Get rid of the trailing digits by dividing the number with 10 till the number is less than 100, in a loop. Then perform a modulo with 10 to get the second digit.

if (x > 9) {
    while (x > 99) {
        x = (x / 10) | 0;  // Use bitwise '|' operator to force integer result.
    }
    secondDigit = x % 10;
}
else {
    // Handle the cases where x has only one digit.
}

Answer 4

A "number" is one thing.

The representation of that number (e.g. the base-10 string "1234") is another thing.

If you want a particular digit in a decimal string ... then your best bet is to get it from a string :)

Q: You're aware that there are pitfalls with integer arithmetic in Javascript, correct?

Q: Why is it so important to not use a string? Is this a homework assignment?
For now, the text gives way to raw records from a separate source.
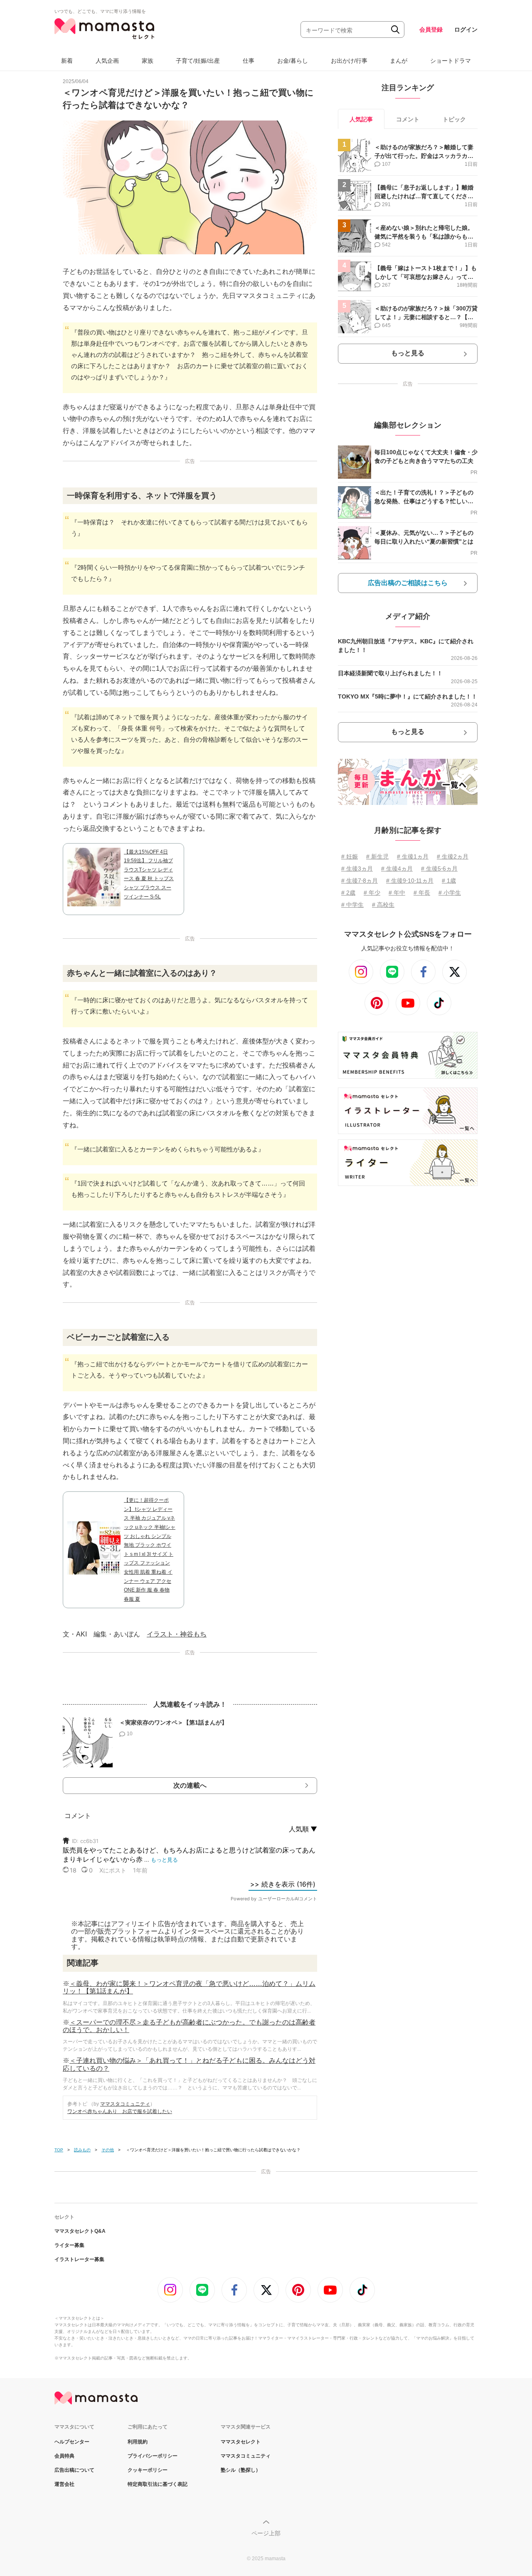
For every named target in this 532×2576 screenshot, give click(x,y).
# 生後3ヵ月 (357, 868)
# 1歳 (449, 880)
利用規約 (138, 2441)
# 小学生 (449, 892)
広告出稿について (74, 2470)
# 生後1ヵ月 (413, 856)
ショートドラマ (450, 60)
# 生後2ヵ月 (452, 856)
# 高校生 (383, 904)
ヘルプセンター (71, 2441)
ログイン (466, 29)
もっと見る (407, 353)
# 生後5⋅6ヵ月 (439, 868)
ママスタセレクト (241, 2441)
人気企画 (107, 60)
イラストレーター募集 (79, 2259)
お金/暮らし (292, 60)
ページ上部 (266, 2533)
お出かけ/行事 (349, 60)
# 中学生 (352, 904)
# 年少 (372, 892)
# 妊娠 (349, 856)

An interview question?

Answer 5

function getNthDigit(val, n){
    //Remove all digits larger than nth
    var modVal = val % Math.pow(10,n);

    //Remove all digits less than nth
    return Math.floor(modVal / Math.pow(10,n-1));
}

// tests
[
  0, 
  1, 
  123, 
  123456789, 
  0.1, 
  0.001
].map(v => 
  console.log([
      getNthDigit(v, 1),
      getNthDigit(v, 2),
      getNthDigit(v, 3)
    ]
  ) 
);

Answer 6

You know, I get that the question asks for how to do it without a number, but the title "JavaScript: Get the second digit from a number?" means a lot of people will find this answer when looking for a way to get a specific digit, period.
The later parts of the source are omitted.